По поводу «техники своего музыкального языка», Сергей Михайлович заметил, что индивидуальность художника заключена не в «изме» (мини-, сериа- или каком-либо из вновь придуманных направлений), но в решимости быть самим собой, в смелости говорить то, ЧТО считаешь нужным и так, как считаешь нужным. Лексическую основу сочинения можно определить, в связи с этим, через филологическое понятие «многоязычия», поскольку иногда автор «говорит» на языке древнерусской монодии (а ведь он имел счастье учиться у выдающегося специалиста в этой области Николая Дмитриевича Успенского), иногда «одевается» в квази-фольклорный костюм (хотя считает, что «фольклорные цитаты – это неприлично»; и поэтому подлинных народных мелодий в опере нет). В то же время Слонимский широко использует современные приемы звуковой выразительности, например, микрополифонию в духе Лютославского, – композитора, музыку которого, по собственному признанию, «обожает».

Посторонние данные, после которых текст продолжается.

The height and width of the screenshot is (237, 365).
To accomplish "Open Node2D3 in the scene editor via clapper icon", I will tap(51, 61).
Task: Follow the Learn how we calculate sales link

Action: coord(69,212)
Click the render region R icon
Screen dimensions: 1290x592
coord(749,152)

В заключение Сергей Михайлович исполнил свои фортепианные сочинения: две пьесы («Интермеццо» памяти Брамса из цикла «Воспоминания о XIX веке» и «Колокола»), а также «две с половиной» прелюдии и фуги (полностью циклы: F-dur и es-moll, и прелюдию Fis-dur – «китайскую», как объявил ее автор). Слонимский пояснил, что гармоническая идея цикла состояла в попытке возврата к ренессансной трактовке высотной системы. Однако, все же акцентировал особое прочтение «добаховской» тональности, сознательно дистанцировав себя от варианта интерпретации, известного нам по творчеству Свиридова или Гаврилина. «Это другая диатоника», – сказал композитор.

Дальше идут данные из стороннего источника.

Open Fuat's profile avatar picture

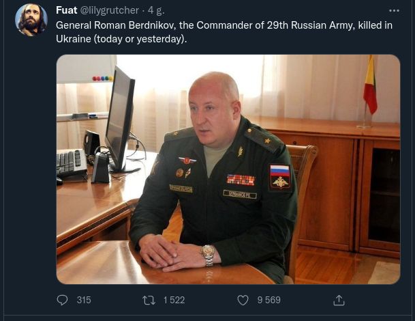coord(31,20)
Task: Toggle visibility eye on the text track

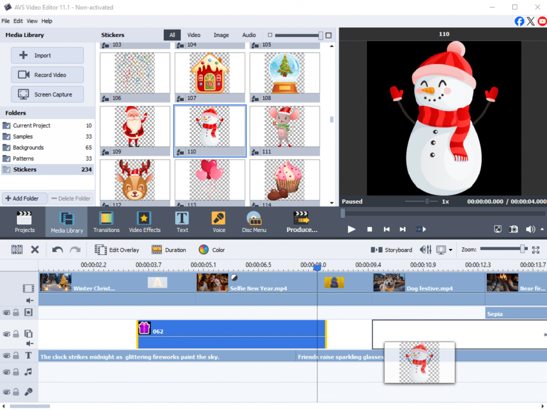Action: click(6, 355)
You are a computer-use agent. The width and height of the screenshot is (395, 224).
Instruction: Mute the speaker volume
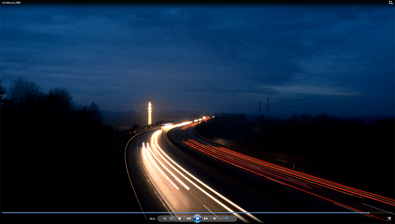coord(215,218)
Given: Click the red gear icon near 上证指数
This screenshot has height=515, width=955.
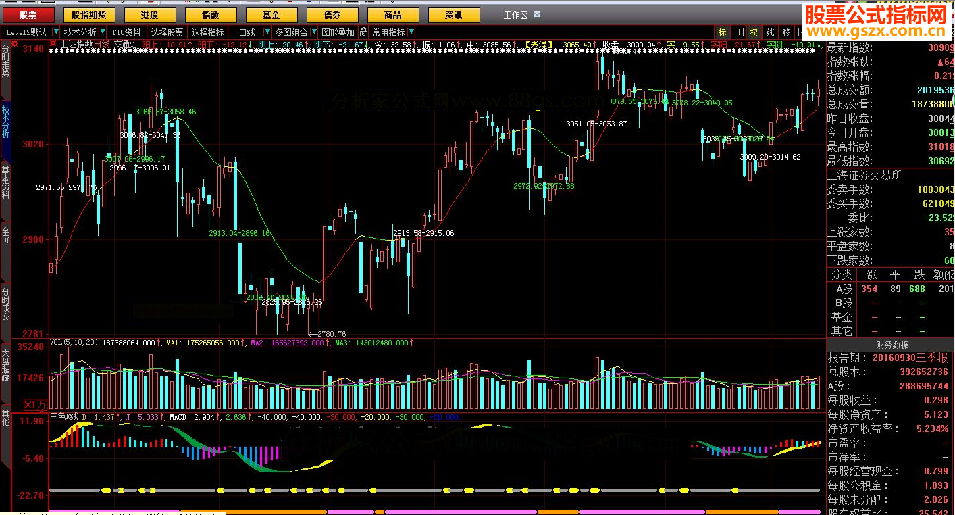Looking at the screenshot, I should 53,44.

Способность быть самим собой – это, по Слонимскому, не просто обязательное для художника умение. Это то, что, вспоминая «Пер Гюнта», музыкант считает важнейшим свойством человеческого существа вообще. Так возникает оппозиция с троллем. Всегда довольный собой, тролль лишь играет написанную для него роль (может быть, отсюда тайная связь слов: т-рол-ль – роль?). Он – не он, а тот, кем его хотят видеть. Человек же наделен возможностью меняться в своих устремлениях, а значит, творить себя сам. Не в этом ли смысл нашего существования? – спрашивает Слонимский. – Не в этом ли предназначение художника и одна из животворных сил искусства? Не этим ли человек отличается от тролля?